言うまでもなく、子供は周りの大人からいろんなことを吸収して育っていきます。良いことも、時には悪いことも、周りから情報を吸収しています。学校、地域、家庭、すべての環境が、その学びの場なのですから、どこで見られてもいいように、大人は良い見本でありたいものです。

さて、私は日ごろから、子供に接する大人の一人として、気をつけておきたいと思っていることがあります。それは、子供にいろんなことを教える適任者はどういう人なのかということです。知識や経験が豊富で、何でも知っている人でしょうか。私は、実は違うと思っています。

少し前のパソコンの取扱説明書、あるいはスマートフォンの取扱説明書を思い出してみてください。分厚くて、事典のようなマニュアルでした。文字が小さくて意味も分かりにくく、最初に全部読むのはとても無理。とにかく使いながら覚えていった記憶があります。最近は、それすらもなく、機器の中にデジタル化されて入っていることが多いようです。

そもそも機械もののマニュアルは、どれも難しいものです。なぜ、ああいう難しいマニュアルになるのでしょう。それは「パソコンやスマートフォンのマニュアルを書く適任者は、ほかの誰よりもパソコン、スマートフォンに詳しい人である」という誤解から生まれているのだと思います。
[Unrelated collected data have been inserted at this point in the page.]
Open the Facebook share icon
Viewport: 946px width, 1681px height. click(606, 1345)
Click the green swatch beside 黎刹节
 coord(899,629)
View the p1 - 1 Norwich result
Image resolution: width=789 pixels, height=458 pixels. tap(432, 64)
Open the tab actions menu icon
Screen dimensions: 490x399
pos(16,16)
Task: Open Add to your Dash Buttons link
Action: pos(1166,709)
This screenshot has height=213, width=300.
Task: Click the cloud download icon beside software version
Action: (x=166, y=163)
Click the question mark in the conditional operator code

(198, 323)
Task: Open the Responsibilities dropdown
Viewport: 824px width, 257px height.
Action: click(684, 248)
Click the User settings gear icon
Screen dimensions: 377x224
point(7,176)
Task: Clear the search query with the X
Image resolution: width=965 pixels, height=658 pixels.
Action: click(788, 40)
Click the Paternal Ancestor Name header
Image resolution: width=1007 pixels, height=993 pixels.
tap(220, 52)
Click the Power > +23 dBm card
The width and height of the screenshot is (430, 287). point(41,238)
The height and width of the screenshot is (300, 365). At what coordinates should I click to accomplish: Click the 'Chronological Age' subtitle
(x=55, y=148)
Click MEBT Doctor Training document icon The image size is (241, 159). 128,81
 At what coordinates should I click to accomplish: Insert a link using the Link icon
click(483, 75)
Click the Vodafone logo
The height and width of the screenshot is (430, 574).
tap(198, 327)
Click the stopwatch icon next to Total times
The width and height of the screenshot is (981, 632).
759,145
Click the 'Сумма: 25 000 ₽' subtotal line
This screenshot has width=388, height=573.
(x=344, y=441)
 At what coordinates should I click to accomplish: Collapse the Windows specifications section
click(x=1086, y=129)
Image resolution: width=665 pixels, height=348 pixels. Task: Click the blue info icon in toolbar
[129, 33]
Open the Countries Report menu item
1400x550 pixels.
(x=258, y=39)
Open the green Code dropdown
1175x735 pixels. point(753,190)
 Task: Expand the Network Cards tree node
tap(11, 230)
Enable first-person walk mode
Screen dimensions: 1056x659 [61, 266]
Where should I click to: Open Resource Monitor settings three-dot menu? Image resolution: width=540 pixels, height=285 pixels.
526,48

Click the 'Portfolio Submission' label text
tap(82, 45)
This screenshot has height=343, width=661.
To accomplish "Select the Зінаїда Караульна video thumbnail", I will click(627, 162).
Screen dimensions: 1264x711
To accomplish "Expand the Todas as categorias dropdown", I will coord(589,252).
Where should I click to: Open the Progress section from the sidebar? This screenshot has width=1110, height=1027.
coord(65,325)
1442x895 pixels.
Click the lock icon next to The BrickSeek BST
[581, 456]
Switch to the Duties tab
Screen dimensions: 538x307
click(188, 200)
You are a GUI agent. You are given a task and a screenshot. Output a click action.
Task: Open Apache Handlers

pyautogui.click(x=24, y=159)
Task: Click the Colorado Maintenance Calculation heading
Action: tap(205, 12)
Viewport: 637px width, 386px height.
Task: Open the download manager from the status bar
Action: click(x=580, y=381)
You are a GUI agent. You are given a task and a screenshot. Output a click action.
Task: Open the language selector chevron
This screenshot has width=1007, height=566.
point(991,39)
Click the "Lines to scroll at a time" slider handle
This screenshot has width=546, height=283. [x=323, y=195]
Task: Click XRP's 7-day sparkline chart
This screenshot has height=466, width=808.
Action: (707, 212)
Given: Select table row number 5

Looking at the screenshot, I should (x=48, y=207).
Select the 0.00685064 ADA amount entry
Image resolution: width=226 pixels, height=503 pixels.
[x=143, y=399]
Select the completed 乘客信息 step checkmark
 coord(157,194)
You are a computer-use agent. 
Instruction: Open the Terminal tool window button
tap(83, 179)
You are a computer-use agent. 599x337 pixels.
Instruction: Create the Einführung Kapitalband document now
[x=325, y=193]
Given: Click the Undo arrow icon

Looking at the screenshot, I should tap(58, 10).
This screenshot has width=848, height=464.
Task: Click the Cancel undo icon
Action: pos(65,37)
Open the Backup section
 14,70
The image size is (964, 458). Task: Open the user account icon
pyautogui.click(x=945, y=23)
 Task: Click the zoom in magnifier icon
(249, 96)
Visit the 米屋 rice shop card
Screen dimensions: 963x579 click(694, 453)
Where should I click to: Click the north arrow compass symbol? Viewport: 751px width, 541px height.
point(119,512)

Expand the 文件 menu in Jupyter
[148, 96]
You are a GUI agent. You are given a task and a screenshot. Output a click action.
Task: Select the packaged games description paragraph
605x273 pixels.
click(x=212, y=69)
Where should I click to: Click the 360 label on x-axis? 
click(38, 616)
こう書くと、「えっ、違うの?」と思われるかもしれません。いや、合っています。詳しくなくては教えることはできません。しかし、それだけでは足りないのです。

実は意外にも、私たちが知れば知るほど失うものがあります。それは〝知らない人の目線〞です。コンピューターを知らない人、スマートフォンを知らない人が、初めてそれらを触ったときに抱く緊張感のようなものです。

詳しく知れば知るほど緊張感はなくなり、その知識はいつの間にか当たり前になる。知っていることを全部教えたくなり、説明も、より詳細で複雑になる。その結果、一番伝えねばならないものが伝わらないのです。それは、まずは「怖くはありませんよ。大丈夫ですよ」という安心感みたいなものであり、最低限これだけ知っておけば使えるという基本の機能なのです。

ですから、使い方を説明する適任者の条件は、「知識が豊富なこと」に加えて、「素人の視線を忘れていないこと」になります。

思い出してみてください。子供のころ、初めて卵を割ったときの緊張感を。

「失敗したらどうしよう」
「うまく割れなかったらどうしよう」

そして恐る恐る、卵をまな板や器の縁にコツンコツンとぶつける。力加減も分かりません。失敗した人もいるでしょう。何度か繰り返すうちに、その力加減を覚え、上手に割れるようになる。誰しも、そういう経験をしているはずです。最初から卵をうまく割れる人は、珍しいのではないでしょうか。

であるならば、子供にものを教える最適任者は?

そうです。「自分が子供だったころのことを忘れていない人」です。子供のころ何を知りたかったのか、何をしてほしかったのか、どういう言葉で励ましてほしかったのかを忘れていない人だと思います。

「そんなことぐらい簡単だよ」「そのうち分かるよ」ではなく、「分かんないよね、不安だよねえ。その気持ち、分かるなあ」と言ってやれる大人でありたい。子供は、そんな信頼できる大人から多くのことを学ぶのだと思います。